▸ Work required: From the line that contains "Open the shopping" to the last line of the entries, write each line out exactly; include both ends and nothing else.

▸ Records:
--
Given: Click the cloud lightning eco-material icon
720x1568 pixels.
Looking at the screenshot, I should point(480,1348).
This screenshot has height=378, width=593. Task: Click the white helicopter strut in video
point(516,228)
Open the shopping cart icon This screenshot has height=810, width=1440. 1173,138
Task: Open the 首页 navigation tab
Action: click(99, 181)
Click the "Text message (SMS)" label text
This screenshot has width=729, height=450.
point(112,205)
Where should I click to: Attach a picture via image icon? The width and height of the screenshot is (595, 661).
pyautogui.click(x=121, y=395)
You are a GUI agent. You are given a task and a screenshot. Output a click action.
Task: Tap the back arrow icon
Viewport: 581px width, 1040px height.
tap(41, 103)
--
▸ Answer for the task:
Open the shopping cart icon This screenshot has height=810, width=1440. 1173,138
Task: Open the 首页 navigation tab
Action: click(99, 181)
Click the "Text message (SMS)" label text
This screenshot has width=729, height=450.
point(112,205)
Where should I click to: Attach a picture via image icon? The width and height of the screenshot is (595, 661).
pyautogui.click(x=121, y=395)
You are a GUI agent. You are given a task and a screenshot. Output a click action.
Task: Tap the back arrow icon
Viewport: 581px width, 1040px height.
tap(41, 103)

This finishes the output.